Countable compact space
In the mathematical subfield of topology , countable compactness denotes a weakening of the concept of compactness, which is central to the theory of topological spaces .
definition
A topological space is called countably compact if every countable open cover of has a finite partial cover . A subset of a topological space is countably compact if and only if it is countably compact as a topological space with the subspace topology .
properties
Of course, every countably compact Lindelöf room is also compact and every compact topological room is also countably compact.
A topological space is countably compact if and only if every filter on which has a countable filter base is contained in a convergent filter.
Every sequentially compact topological space is countably compact. Conversely , if a countable compact topological space fulfills the first countability axiom , then it is compact in terms of consequences.
A topological space is countably compact if and only if every infinite set has an accumulation point .
For metrizable topological spaces the terms compactness, sequence compactness and countable compactness agree.
Looking at Hausdorff spaces , the countable compact spaces are clearly characterized by the theorem of Mazurkiewicz - Sierpinski : Every countable compact space is homeomorphic to a well-ordered set with an order topology .
The product of two countably compact spaces is in general not always countably compact.

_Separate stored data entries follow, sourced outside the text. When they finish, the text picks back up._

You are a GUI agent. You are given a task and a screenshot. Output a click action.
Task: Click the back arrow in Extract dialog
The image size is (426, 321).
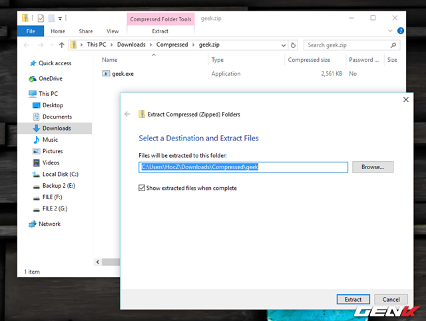pos(128,114)
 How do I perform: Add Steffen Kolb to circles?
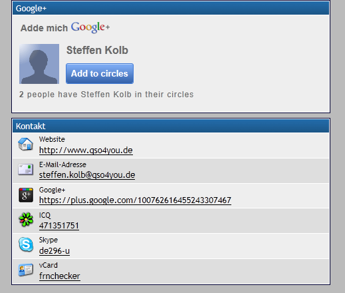pos(100,73)
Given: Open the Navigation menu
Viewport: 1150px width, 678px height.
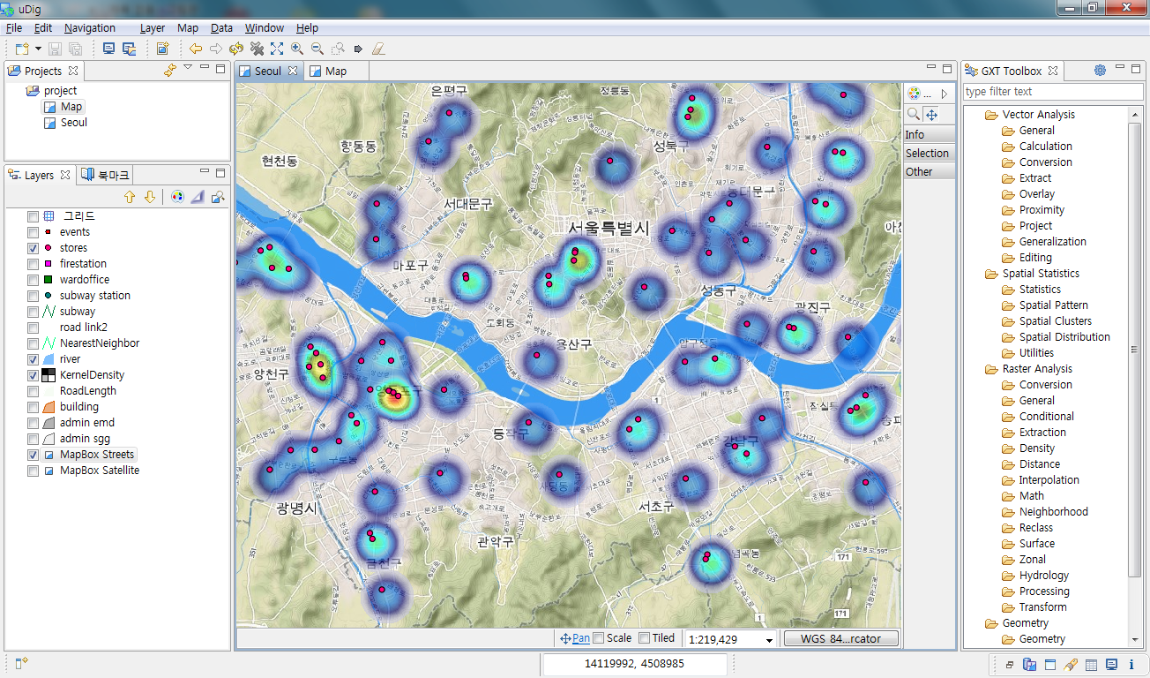Looking at the screenshot, I should pyautogui.click(x=89, y=27).
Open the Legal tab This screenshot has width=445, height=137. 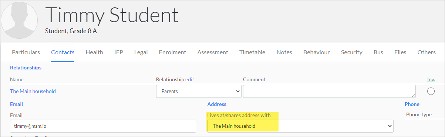tap(141, 52)
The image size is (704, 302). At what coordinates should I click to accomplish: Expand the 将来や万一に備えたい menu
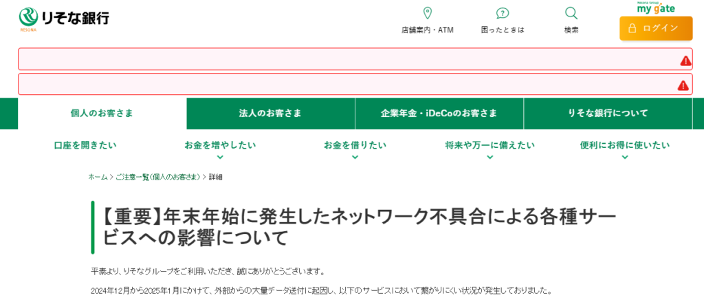[490, 146]
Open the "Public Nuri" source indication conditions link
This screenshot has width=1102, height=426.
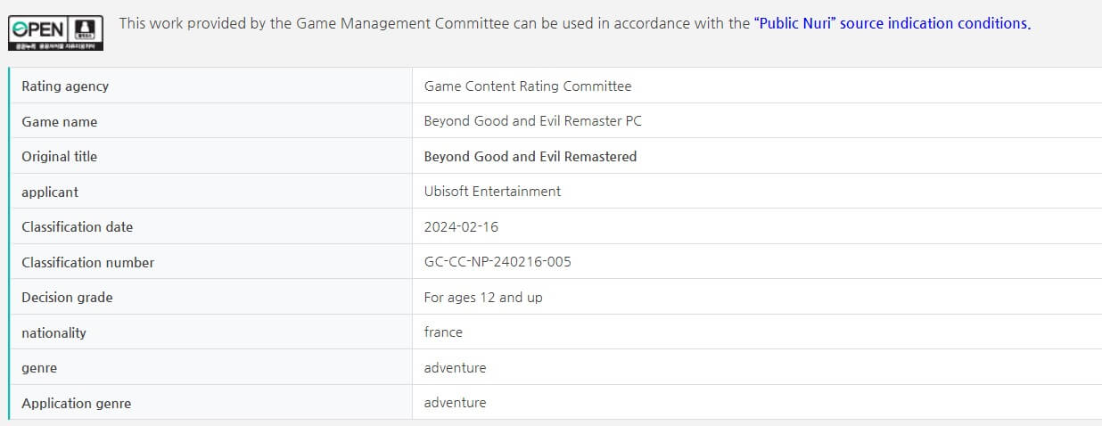pos(892,24)
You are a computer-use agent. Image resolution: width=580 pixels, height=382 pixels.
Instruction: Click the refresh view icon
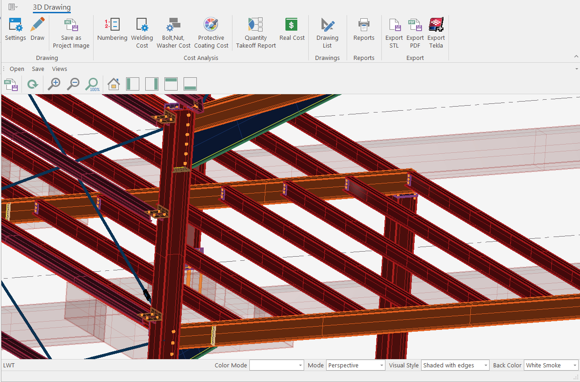[x=32, y=84]
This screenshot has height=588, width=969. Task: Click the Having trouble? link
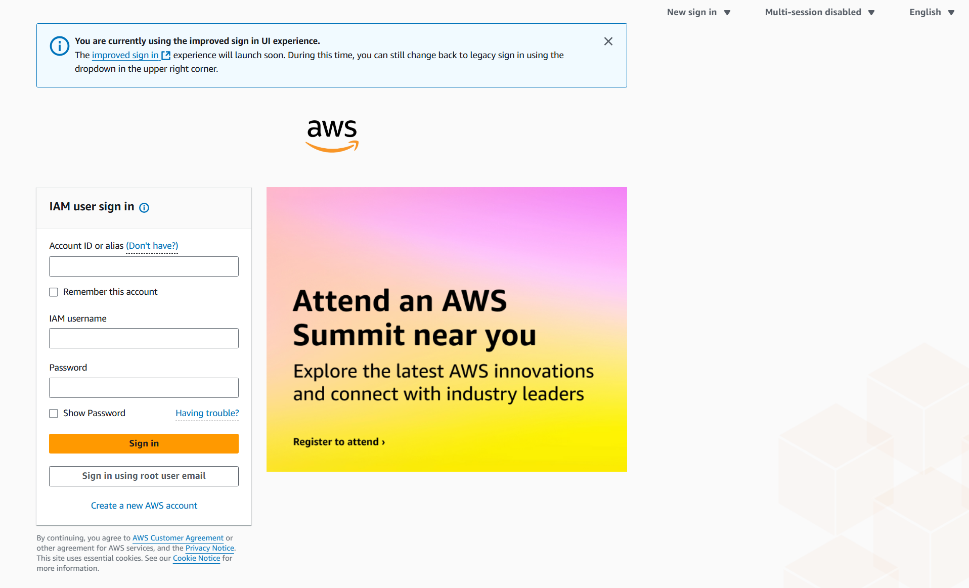tap(207, 413)
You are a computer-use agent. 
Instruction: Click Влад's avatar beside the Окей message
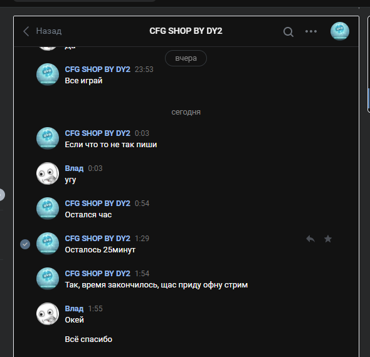[48, 314]
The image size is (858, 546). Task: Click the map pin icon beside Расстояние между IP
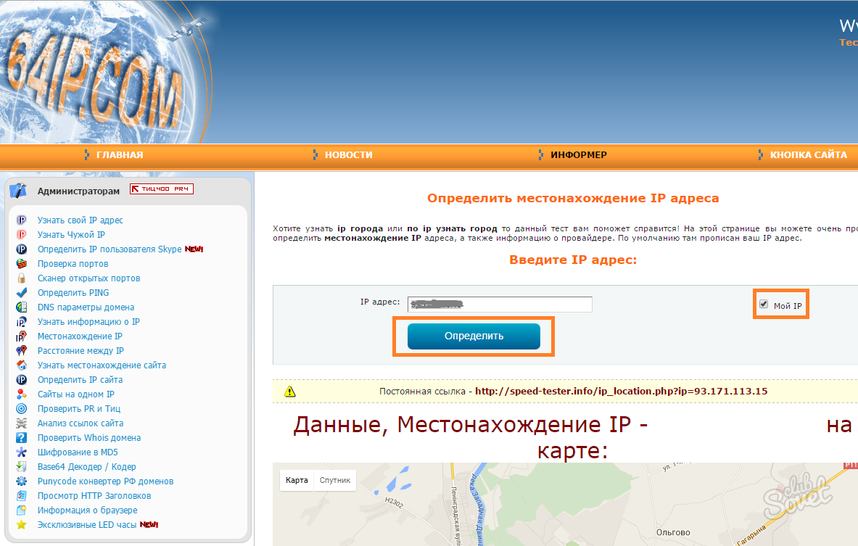tap(22, 351)
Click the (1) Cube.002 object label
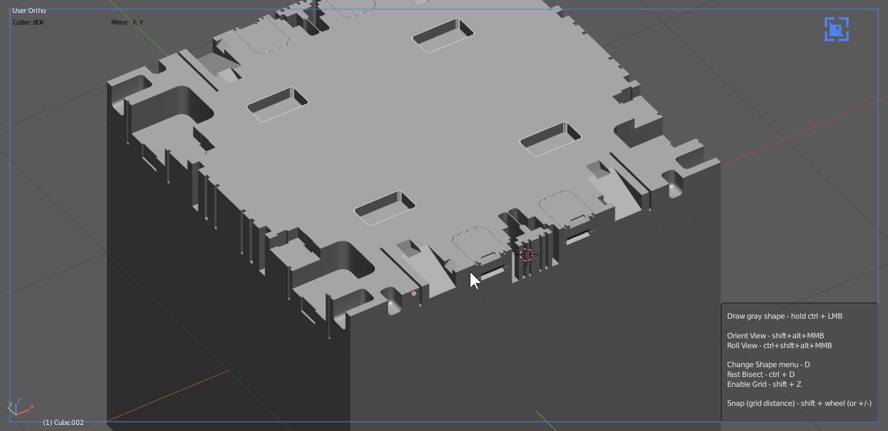Viewport: 888px width, 431px height. tap(63, 422)
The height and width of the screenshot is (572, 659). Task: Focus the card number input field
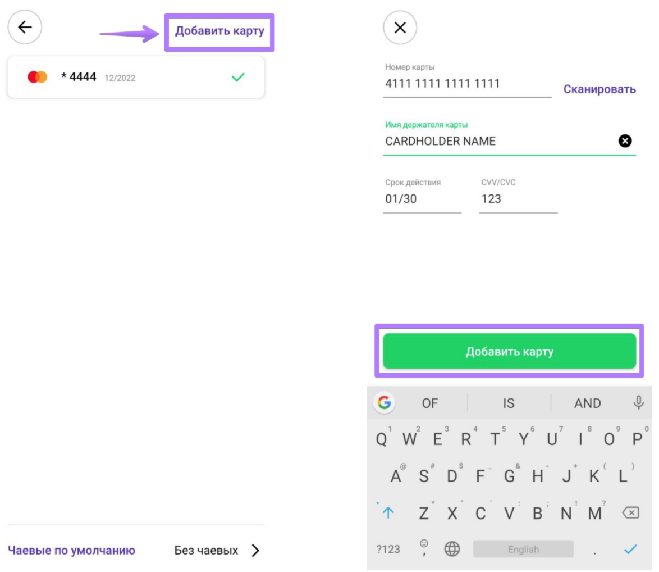467,84
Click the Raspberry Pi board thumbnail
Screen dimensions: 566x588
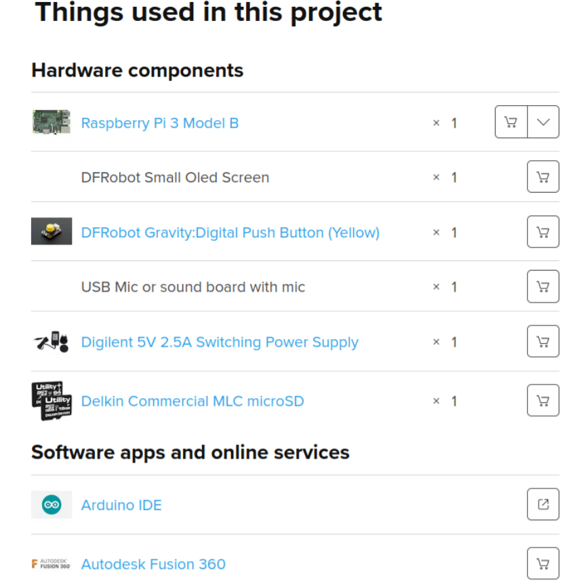point(52,123)
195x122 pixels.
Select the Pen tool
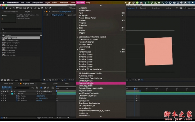(x=28, y=8)

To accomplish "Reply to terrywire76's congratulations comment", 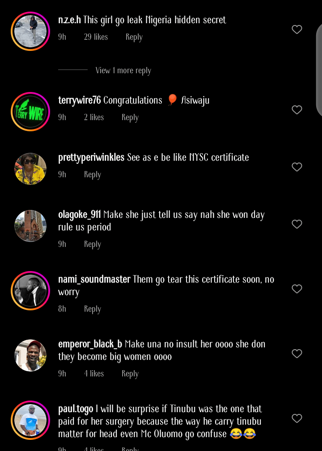I will 130,117.
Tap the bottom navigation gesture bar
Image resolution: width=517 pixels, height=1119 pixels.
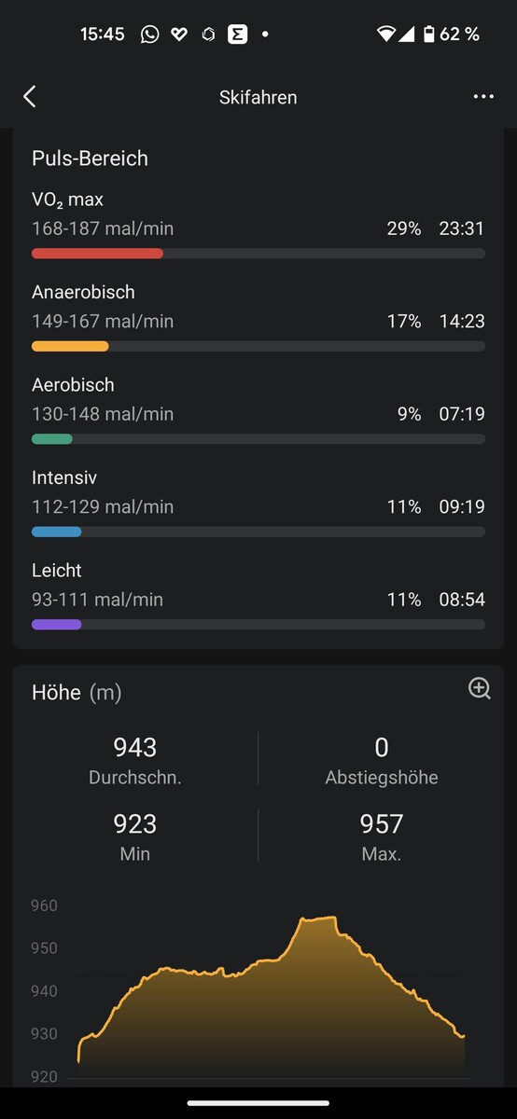pyautogui.click(x=259, y=1102)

This is in clear contrast to Tychonoff's theorem , which says that the product of (even uncountably many) compact spaces is compact again.
example
From the above properties it immediately follows that every topology on a countable set makes it a countably compact space, for example natural numbers with a discrete topology are countably compact. If one considers an uncountable set with a co-countable topology , this topological space is uncountably compact.
If one considers the ordinal number space with order topology , where the first uncountable ordinal number denotes, then this topological space is countably compact.
literature
- René Bartsch: General Topology . 2nd Edition. De Gruyter , Berlin 2015, ISBN 978-3-11-040618-4 .
- John L. Kelley: General Topology . Springer-Verlag, New York 1955, ISBN 0-387-90125-6 .
- Philippe Blanchard, Erwin Brüning: Direct methods of the calculus of variations . Springer-Verlag, Vienna 1982, ISBN 0-387-81692-5 .
Individual evidence
- ↑ Bartsch: General Topology. 2015, p. 142.
- ↑ Bartsch: General Topology. 2015, p. 144.
- ↑ Kelley: General Topology. 1955, p. 162.
- ↑ Bartsch: General Topology. 2015, p. 147.
- ^ Mazurkiewicz, Stefan, and Sierpiński, Wacław: Contribution à la topologie des ensembles dénombrables . In: Fundamenta Mathematicae . tape 1 , no. 1 , 1920, p. 17-27 ( eudml.org ).
- ↑ Engelking: General Topology. 1989, Example 3.10.19.